International patent laws and US-negotiated trade agreements are impeding access to life-saving HIV medicines (antiretroviral therapy, ART), say researchers in a policy paper in PLoS Medicine.
"Multinational pharmaceutical companies, World Trade Organization members, US and European Union trade representatives, and health-care activists have clashed over provision of ART to people living with AIDS in developing countries," say Michael Westerhaus (Brigham and Women's Hospital) and Arachu Castro (Harvard Medical School).
Activists contend that current intellectual property law impedes the purchase of ART in resource-poor settings and allows pharmaceutical companies to monopolize the markets of developing nations. "As a result,' say the authors, "the cost of these treatments far exceeds personal and national budgets, and the development of more affordable generic alternatives is proscribed. "

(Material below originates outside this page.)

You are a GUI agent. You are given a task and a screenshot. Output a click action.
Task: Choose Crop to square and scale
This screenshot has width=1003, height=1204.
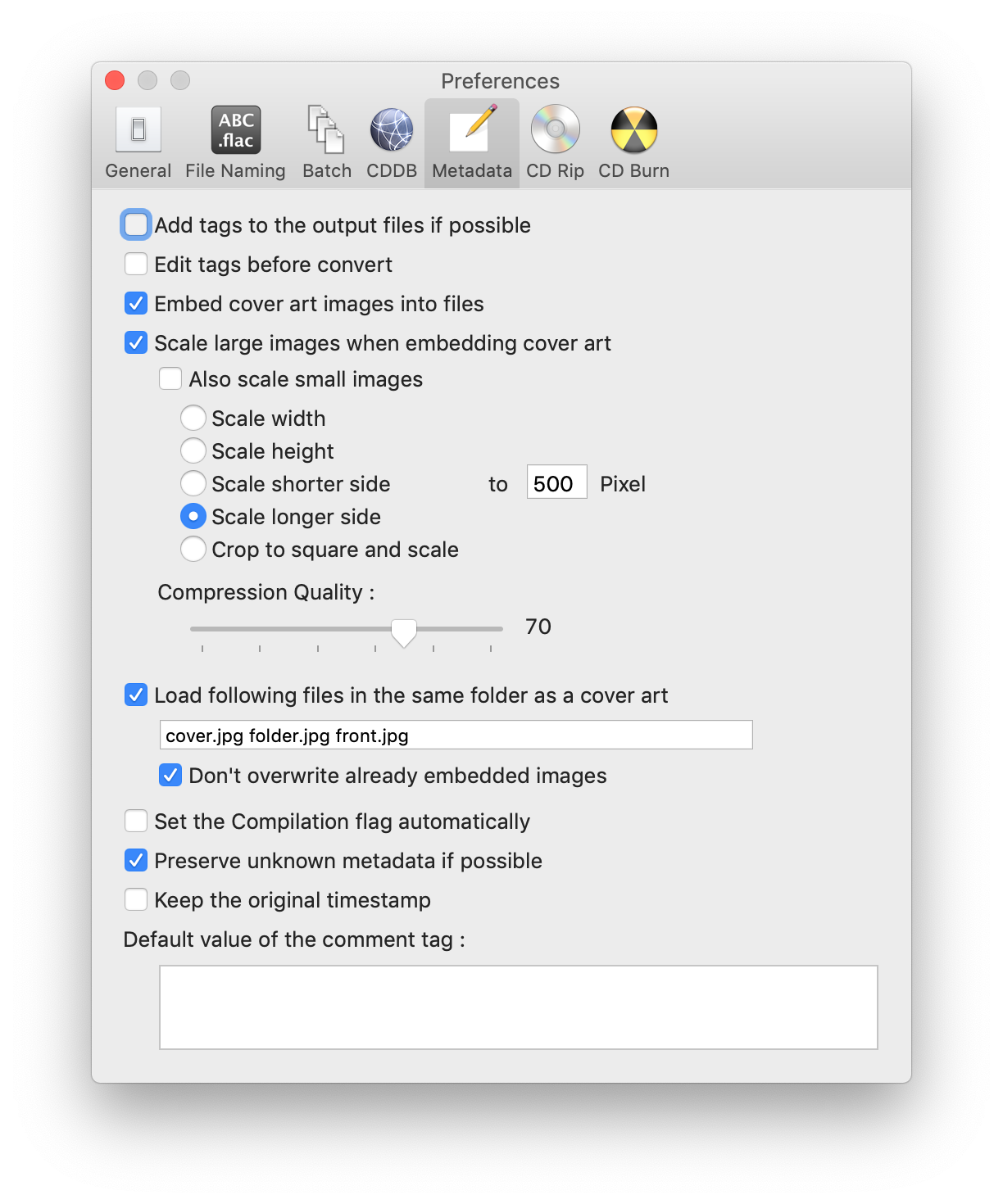tap(193, 549)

In addition, they say, "the US has embarked on an aggressive campaign to liberalize trade through bilateral, regional, and multilateral trade agreements and this campaign also has an impact on access to ART. These agreements have conditioned liberalized trade upon the expansion of intellectual property law for multinational pharmaceutical companies holding patents for antiretrovirals among other essential medicines."
The agreements, say Westerhaus and Castro, extend the protection of patents beyond the current 20-year period, freeze generic manufacturing of ART, protect the manufacturers' drug testing data for five years (a practice known as data exclusivity), and limit options for poor countries to manufacture their own ART during a public health emergency.
Citation: Westerhaus M, Castro A (2006) How do intellectual property law and international trade agreements affect access to antiretroviral therapy? PLoS Med 3(8): e332.